In its boldest recommendation, the CGJ challenges the City to create an oversight task force to mitigate the perception of bias in fatal OIS investigations and to ensure that fatal OIS investigations are completed quickly and transparently. Currently, the SFPD takes the lead in investigating shootings by its own officers, with the District Attorney (DA) conducting a parallel criminal investigation and the Office of Citizen Complaints (OCC) conducting an administrative one.

San Francisco Police Chief Greg Suhr speaks during a town hall meeting on April 13, 2016, to update the Mission District neighborhood on the investigation of an officer involved shooting in San Francisco. His rush to judgment after each killing that always exonerated the officers and criminalized the victim so angered Black and Brown communities that, a week after this meeting, the communities united to support the Frisco 5 hunger strikers, whose first demand was the firing of Chief Suhr. Their strike lasted 17 days, and on May 19, Suhr resigned. – Photo: Eric Risberg, AP
San Francisco Police Chief Greg Suhr speaks during a town hall meeting on April 13, 2016, to update the Mission District neighborhood on the investigation of an officer involved shooting in San Francisco. His rush to judgment after each killing that always exonerated the officers and criminalized the victim so angered Black and Brown communities that, a week after this meeting, the communities united to support the Frisco 5 hunger strikers, whose first demand was the firing of Chief Suhr. Their strike lasted 17 days, and on May 19, Suhr resigned. – Photo: Eric Risberg, AP

The CGJ recommends that this new oversight task force include high ranking persons from the Sheriff’s Office, the DA’s Office, the Office of the Chief Medical Examiner, the SFPD and the OCC, among others.

The CGJ also urges the SFPD and the DA’s Office to streamline and prioritize OIS investigations so that they are completed more quickly. The CGJ also recommends that each City agency involved in OIS investigations create a webpage to educate the public about that agency’s role in the investigations and to keep the public informed about each OIS investigation.

Because the CGJ found that none of the agencies fundamental to OIS investigations has done an adequate job of informing the citizens of San Francisco how the process works, the CGJ report includes an outline and timeline of how OIS incidents are investigated based on department policies.

The CGJ report also contains summaries of each of the 18 fatal SFPD OIS incidents. “The Jury felt that it was important to remember that the ultimate result in every one of these fatal officer-involved shootings is the loss of a life,” Vanderpool added, “regardless of whether one thinks the actions of the police were proper or not. To acknowledge that, we identify all 18 individuals in our report and provide a synopsis of events leading to their deaths.”

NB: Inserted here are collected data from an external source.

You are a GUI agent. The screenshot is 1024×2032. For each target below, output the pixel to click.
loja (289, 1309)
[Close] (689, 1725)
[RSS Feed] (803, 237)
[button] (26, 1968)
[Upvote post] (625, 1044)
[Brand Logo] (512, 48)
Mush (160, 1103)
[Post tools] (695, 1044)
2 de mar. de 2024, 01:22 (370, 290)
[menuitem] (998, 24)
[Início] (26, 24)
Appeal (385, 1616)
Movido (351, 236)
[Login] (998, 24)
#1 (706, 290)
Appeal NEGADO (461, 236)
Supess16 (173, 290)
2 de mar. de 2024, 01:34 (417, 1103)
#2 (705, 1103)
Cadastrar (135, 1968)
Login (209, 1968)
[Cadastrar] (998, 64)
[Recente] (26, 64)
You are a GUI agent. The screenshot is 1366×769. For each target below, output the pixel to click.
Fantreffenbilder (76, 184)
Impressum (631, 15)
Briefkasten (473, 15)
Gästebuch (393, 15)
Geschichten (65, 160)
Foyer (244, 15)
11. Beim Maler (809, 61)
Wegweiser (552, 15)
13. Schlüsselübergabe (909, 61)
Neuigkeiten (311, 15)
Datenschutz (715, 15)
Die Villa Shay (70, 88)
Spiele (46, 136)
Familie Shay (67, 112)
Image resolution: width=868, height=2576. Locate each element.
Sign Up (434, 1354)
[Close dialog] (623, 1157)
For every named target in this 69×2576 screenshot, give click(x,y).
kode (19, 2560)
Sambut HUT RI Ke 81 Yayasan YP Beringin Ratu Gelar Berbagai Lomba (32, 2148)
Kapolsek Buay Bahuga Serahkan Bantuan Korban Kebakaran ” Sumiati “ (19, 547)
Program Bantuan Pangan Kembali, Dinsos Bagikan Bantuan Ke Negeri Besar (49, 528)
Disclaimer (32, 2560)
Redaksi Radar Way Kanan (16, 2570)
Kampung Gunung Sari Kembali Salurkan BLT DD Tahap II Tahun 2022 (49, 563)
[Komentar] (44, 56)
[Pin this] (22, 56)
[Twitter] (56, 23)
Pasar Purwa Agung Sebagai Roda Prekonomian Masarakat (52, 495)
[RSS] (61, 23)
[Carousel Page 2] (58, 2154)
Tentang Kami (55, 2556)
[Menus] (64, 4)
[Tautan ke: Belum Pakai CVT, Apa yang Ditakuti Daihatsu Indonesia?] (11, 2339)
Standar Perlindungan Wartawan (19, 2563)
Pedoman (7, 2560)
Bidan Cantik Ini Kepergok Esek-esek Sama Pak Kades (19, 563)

The Superior Court selects 19 San Franciscans to serve year-long terms as Civil Grand Jurors. The Jury has the authority to investigate City and County government by reviewing documents and interviewing public officials and private individuals. At the end of its investigations, the Jury issues reports outlining findings and recommendations. County agencies identified in the report receive copies and must respond to these findings and recommendations. The Board of Supervisors conducts a public hearing on each CGJ report.